This Saturday the 1st XV entertain Rotherham Titans. The 2nd XV host Rams II from Reading, while the 3rd XV head to Bury St Edmunds.
The changing nature of the South Yorkshire town can be traced through the site of the Magna Science centre. The first building we know occupied the site was the Roman fort known as Templeborough. The initial fort was built in the first century AD within twenty years of the Romans landing and it was occupied for over three hundred years until just before the legions left to defend Rome.
William the Conqueror was not good for the North. The Harrying of the North was an attempt to starve the remaining supporters of the Anglo-Saxon and Danish claimants. By the 12th century the land was under control of Roche Abbey in Maltby. After dissolution the land was sold to the Raresby family who built Ickles Hall using stone from the Roman fort.

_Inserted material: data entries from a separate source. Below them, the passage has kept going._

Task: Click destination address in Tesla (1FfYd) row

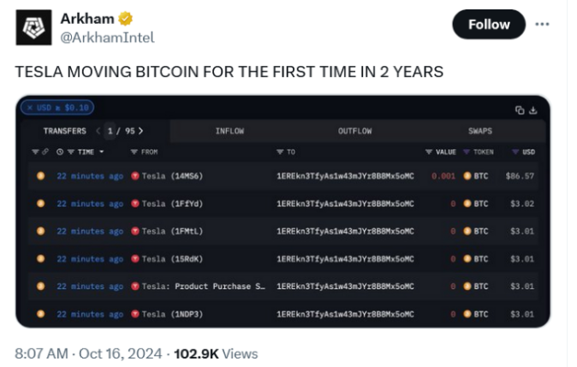Action: 345,204
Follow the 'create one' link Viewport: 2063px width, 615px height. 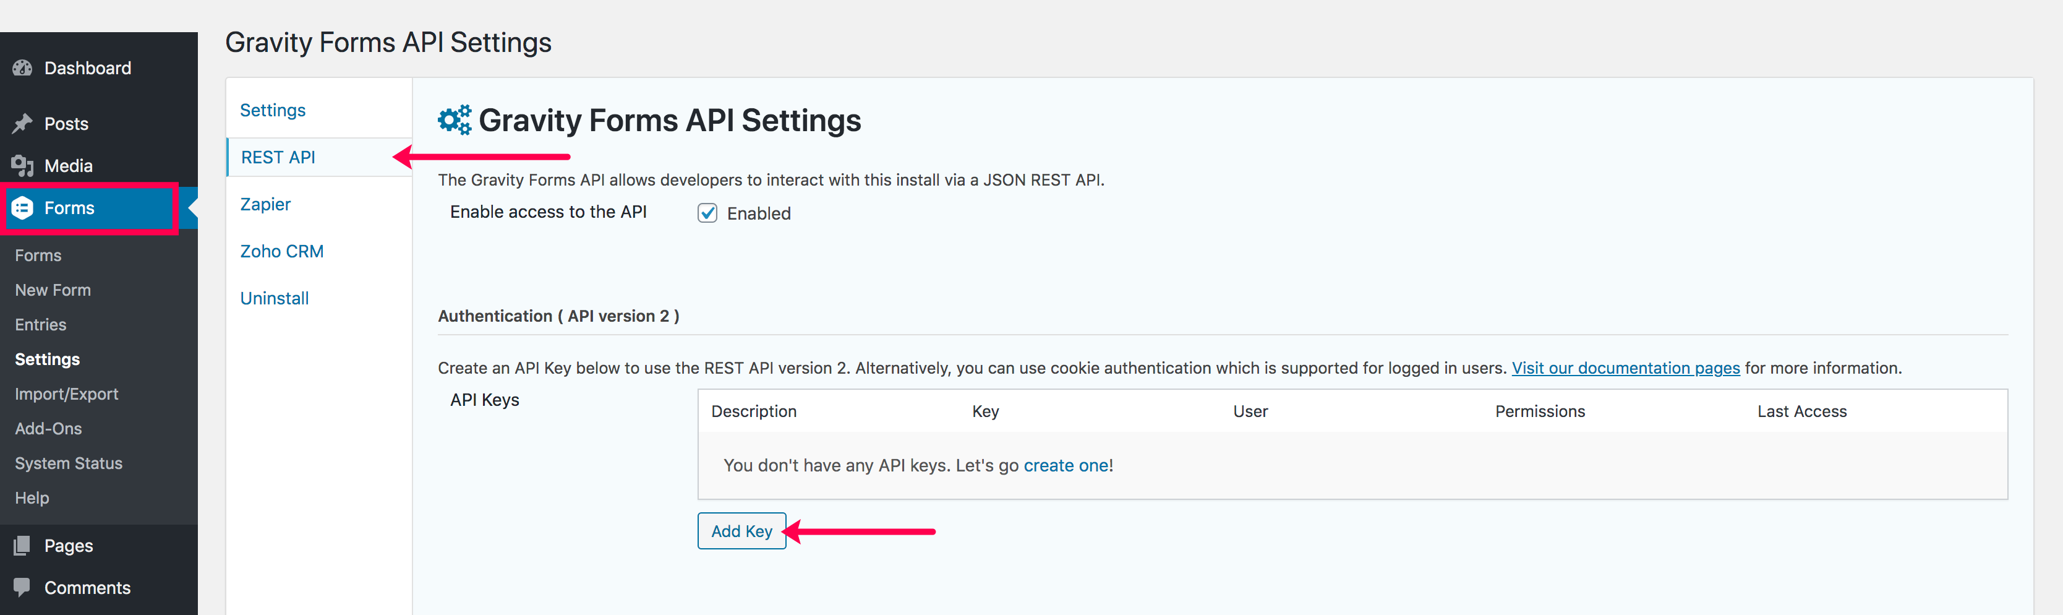click(1065, 466)
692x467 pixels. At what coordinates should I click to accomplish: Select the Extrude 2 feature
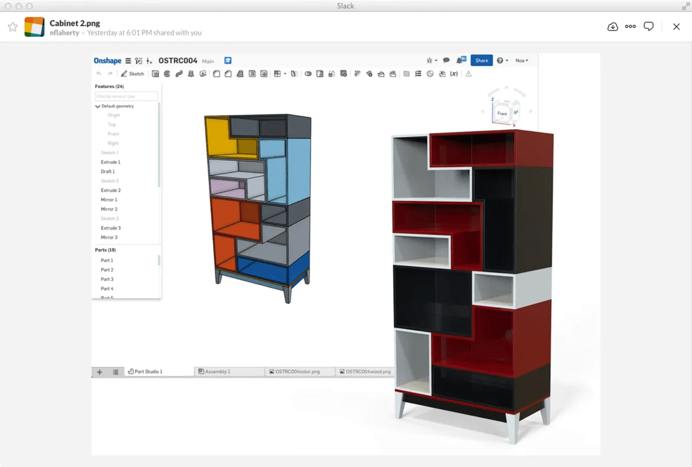point(111,190)
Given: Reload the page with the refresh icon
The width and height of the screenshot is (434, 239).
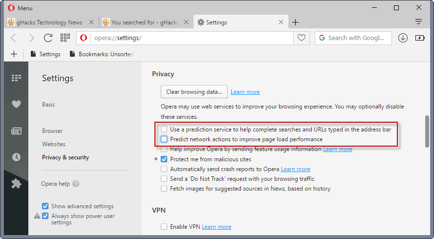Looking at the screenshot, I should tap(48, 38).
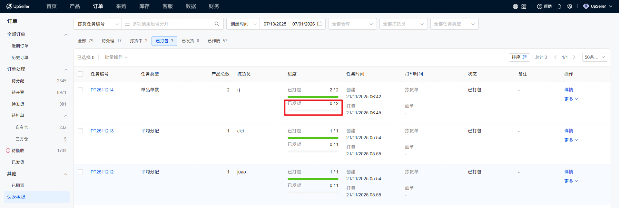Click the UpSeller logo
619x208 pixels.
pyautogui.click(x=18, y=6)
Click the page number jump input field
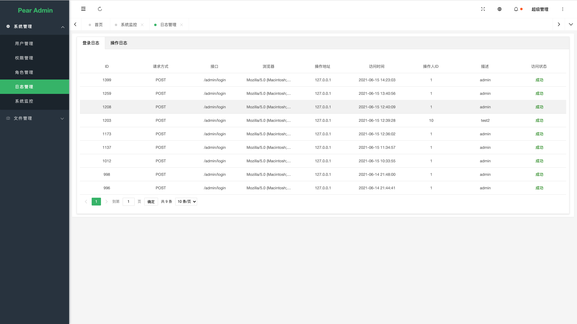The width and height of the screenshot is (577, 324). point(128,202)
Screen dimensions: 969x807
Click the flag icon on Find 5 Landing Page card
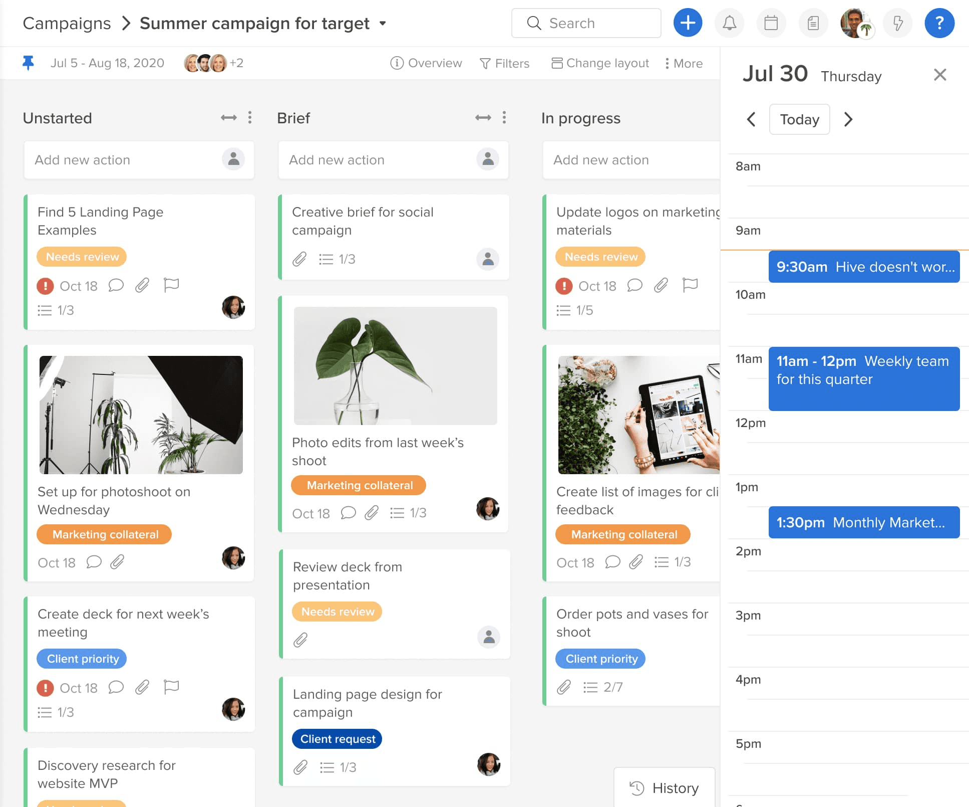tap(171, 285)
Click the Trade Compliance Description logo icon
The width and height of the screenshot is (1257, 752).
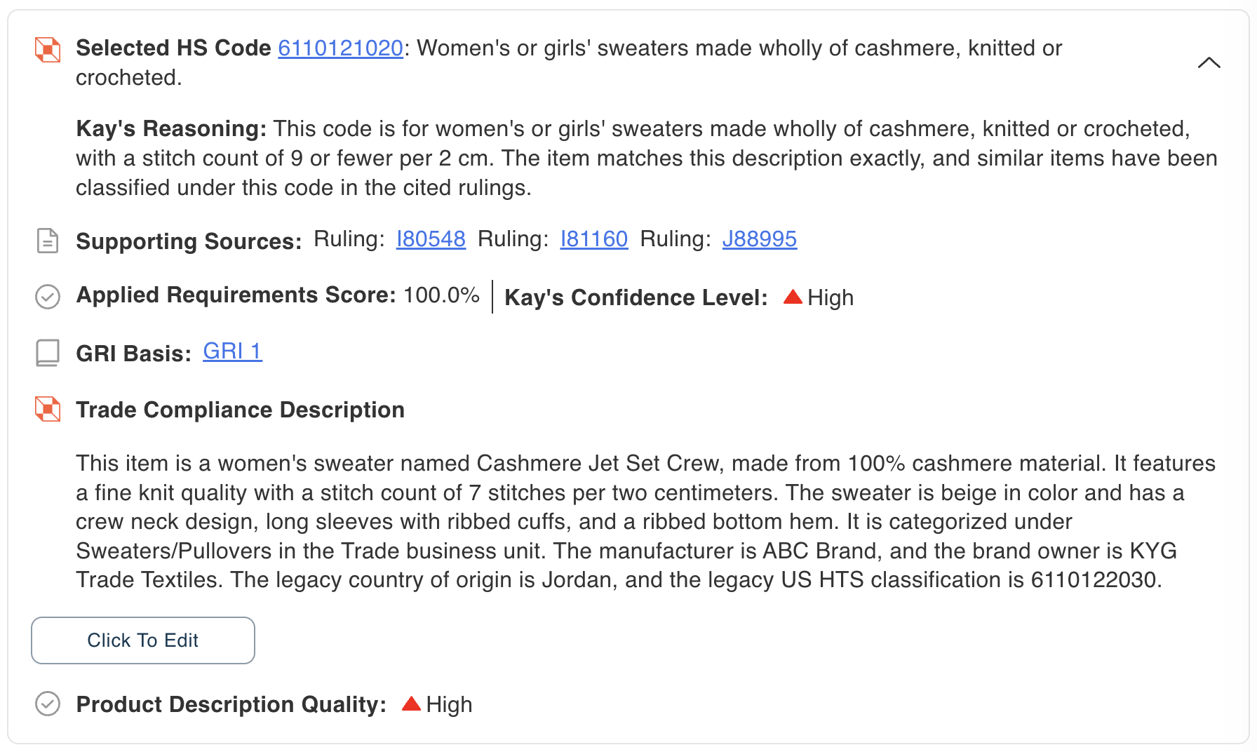(48, 409)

In the 1700s iron works appeared next to the river Don, using the river to power trip hammers used to forge large components. The railways demanded a lot of steel and Hampton and Radcliffe built a new mill. Business was good - until a customer went bakrupt leaving them with excess stock. The company of Steel Peach and Tozer took over the works. Steel and Peach made their money in gambling, Peach in beer. But they knew steel would increase their fortunes. Tjey replaced the Bessemer furnaces with Seimens open hearth furnaces - which are more controllable and can accept scrap as part of the input. Originally they concentrated on rails but in 1916 the demand for munitions led to huge expansion subsuming the Roman site and Ikles Hall.

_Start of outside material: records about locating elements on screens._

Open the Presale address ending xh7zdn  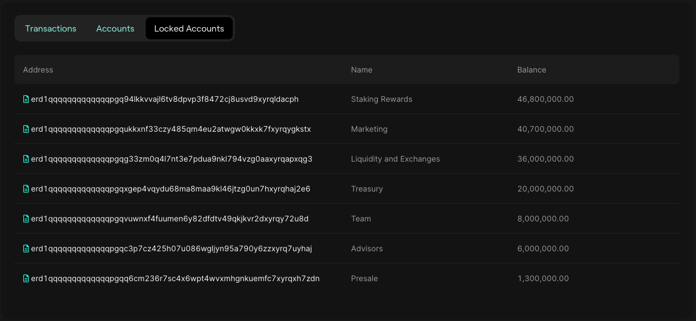tap(176, 278)
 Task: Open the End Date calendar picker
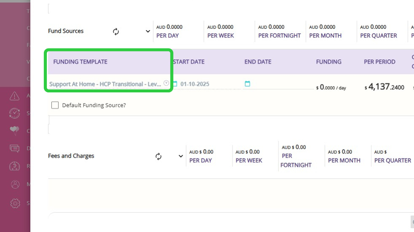247,84
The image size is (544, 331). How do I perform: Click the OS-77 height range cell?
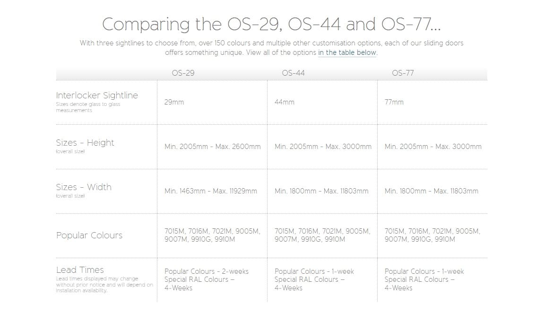coord(433,147)
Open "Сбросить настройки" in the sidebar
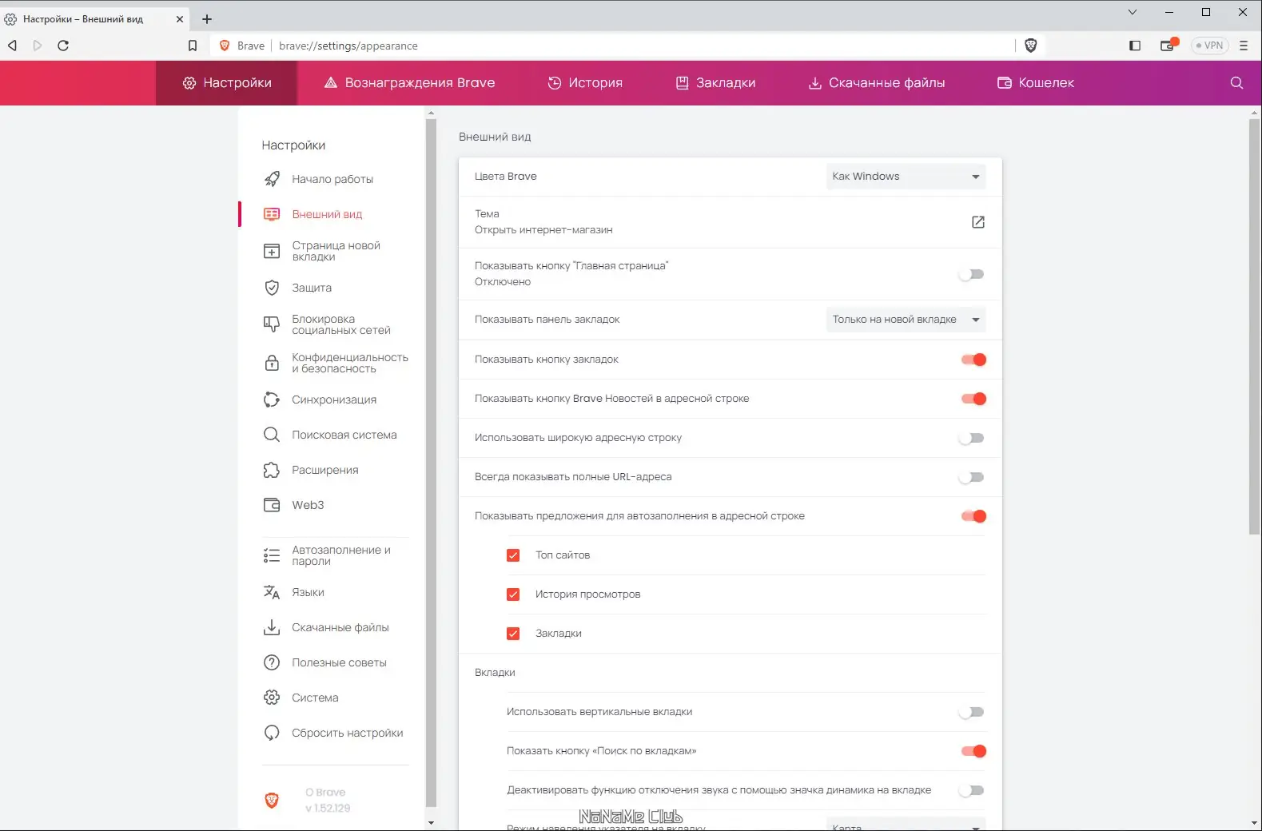The image size is (1262, 831). pyautogui.click(x=347, y=733)
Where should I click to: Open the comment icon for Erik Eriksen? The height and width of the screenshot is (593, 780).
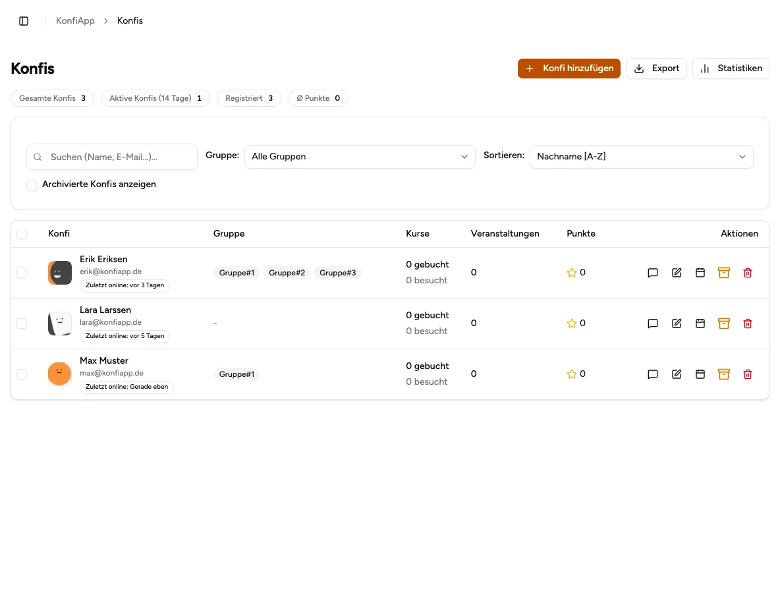point(653,273)
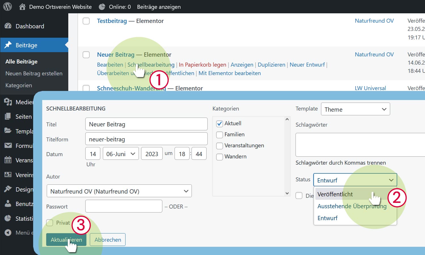425x255 pixels.
Task: Click the Schnellbearbeitung link
Action: (151, 65)
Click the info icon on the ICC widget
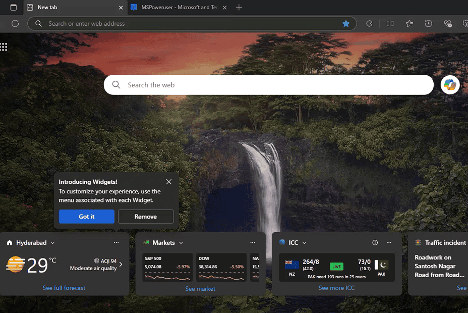468x313 pixels. point(375,242)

After the war the company became part of United Steel Corporation. It survived the depression and boomed again in the second war. Nationalised by Atlee and privatised by Churchill - it switched to the more efficient electric arc process. Nationalised again in the 1960s as British Steel production peaked in the 1970s. Privatised as by Thatcher it survived until 1993 when the furnaces were finally shut. However, using Millennium money the site was reborn as the Magna Science Centre. A 12 minute pyrotechnic display - "the big melt" recreates the sensation of pouring steel from E furnace - one of 14 on the site at its peak.
Rotherham Rugby club was founded in 1923 - a good year. They were never a fashionable club and so were placed well down the leagues when they were formed. Any resentment they felt was channelled into winning promotion eventually reaching the Premiership in 2000 and 2003.

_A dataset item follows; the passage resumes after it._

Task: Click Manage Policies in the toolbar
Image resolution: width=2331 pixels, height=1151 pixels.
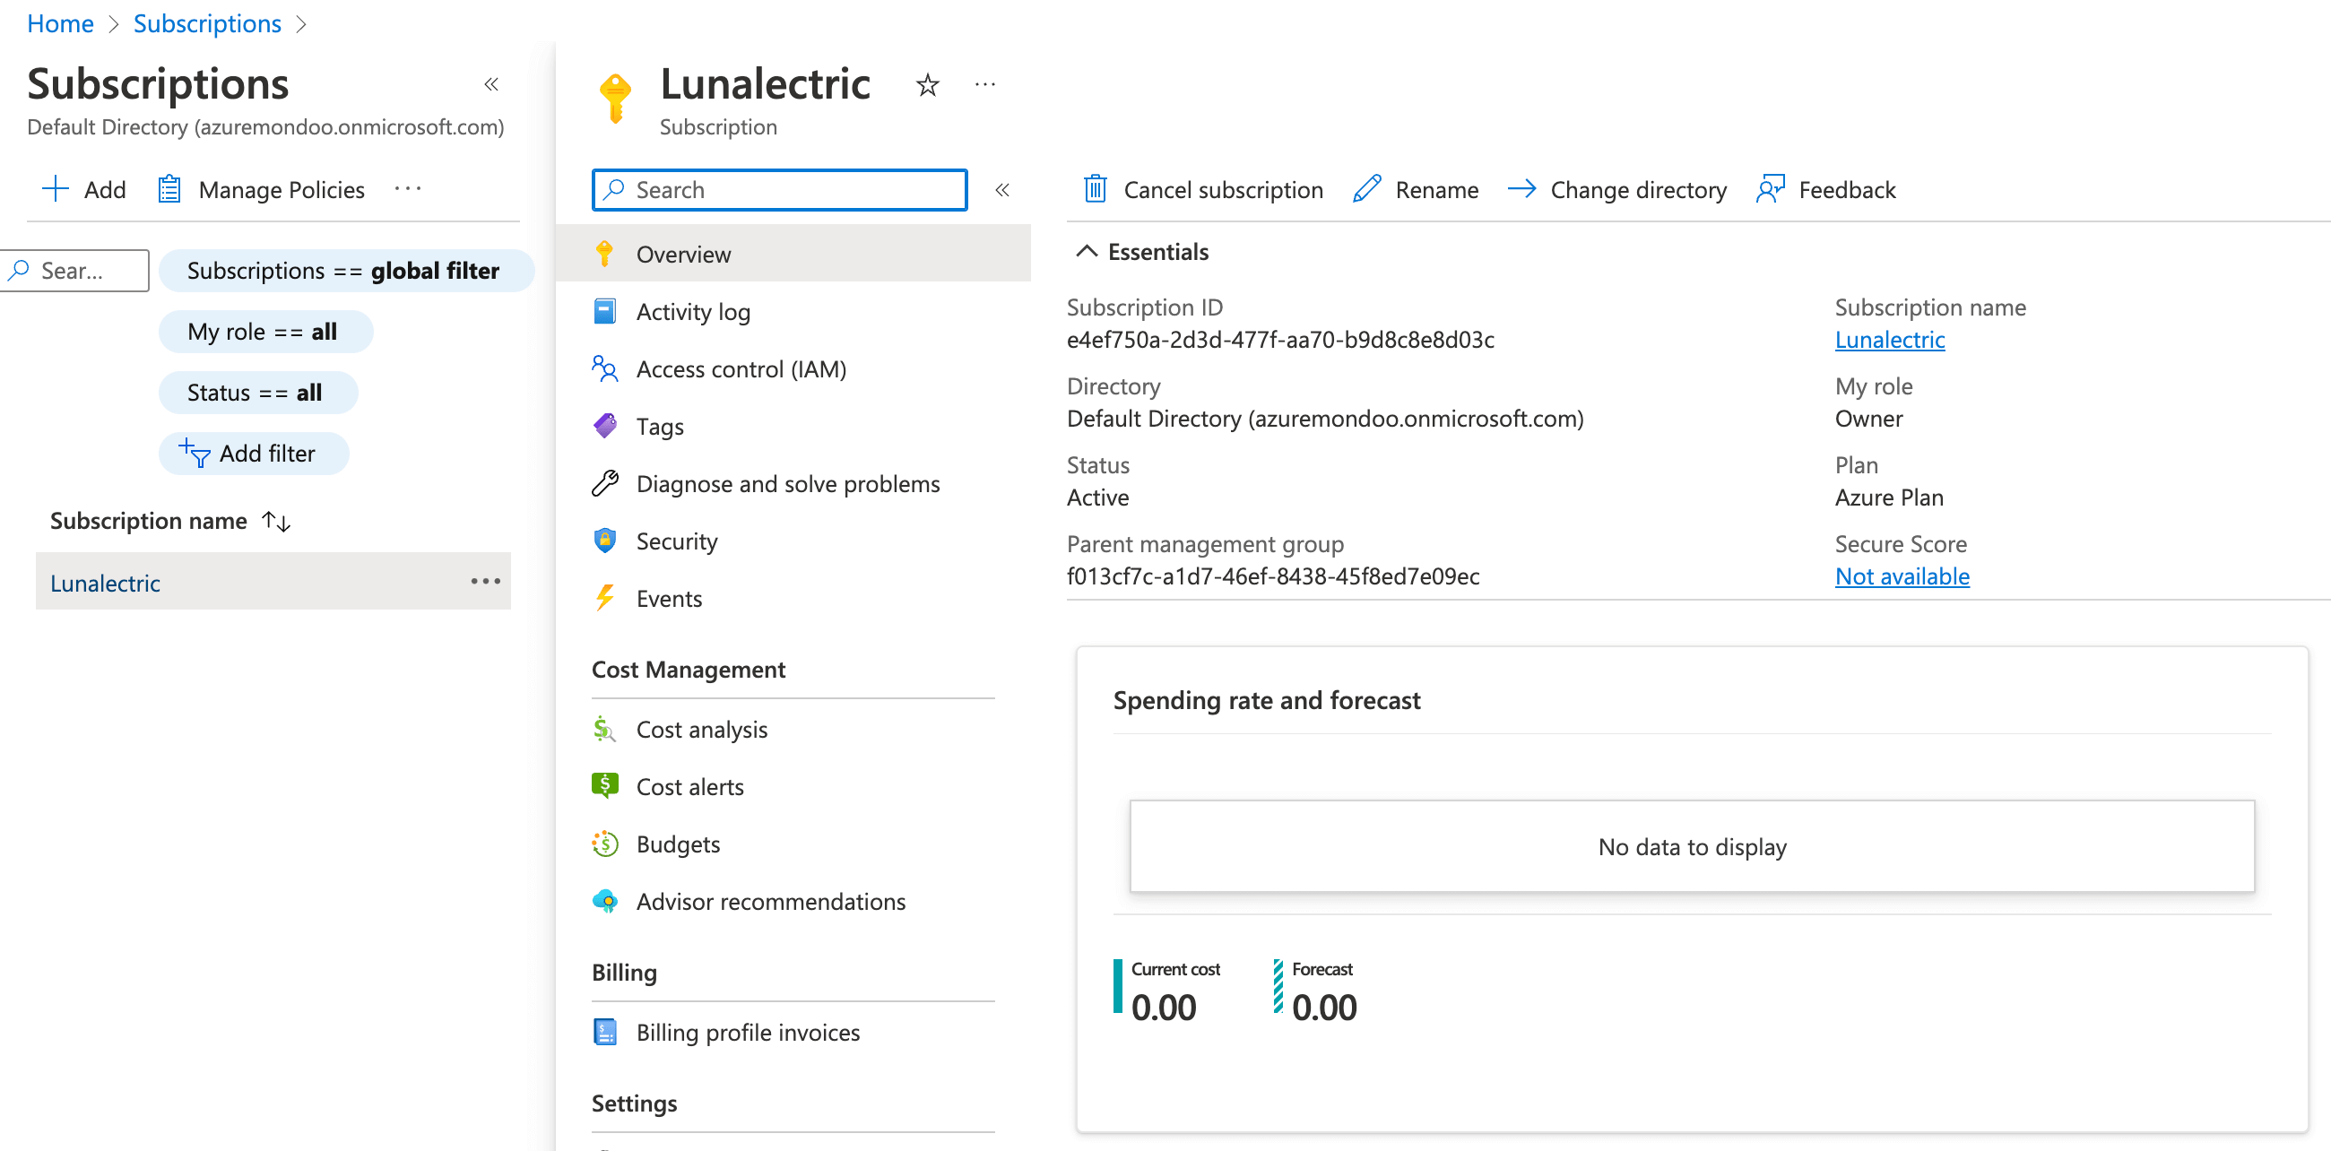Action: [x=261, y=189]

However after 20 seasons in the top two leagues they suffered relegation to National 1 last season. This season having suffered a major change in personnel, they started slowly. Then they knitted together and had a good run, but since Christmas they have won two games - home to Esher and Moseley. They have lost their last three games. The Blood and Sand won at Clifton Lane - overturning an 11-0 half time deficit to win 14-25.
The 2nd XV take on the Rams second team. Redingensians were the old boys of Reading Grammar school - but like many other such clubs went open to being in new players. They adopted the Rams as a nick name from the supporters on the towns coat of arms. This season it was adopted as the clubs formal name, partly because people could not spell Redingensians and also to clearly differentiate themselves from their neighbours Reading RFC.
The 3rd XV travel down the A14 to visit Bury St Edmunds. Bury are second to North Walsham and are scoring freely, 180 points in their last three matches. So it could be another tough day at the office.
The club will be showing the Scotland v Wales game and England v Italy games on the big screen. For those who stay to watch, there will be an extra discount of 10% at the bar after 16.00.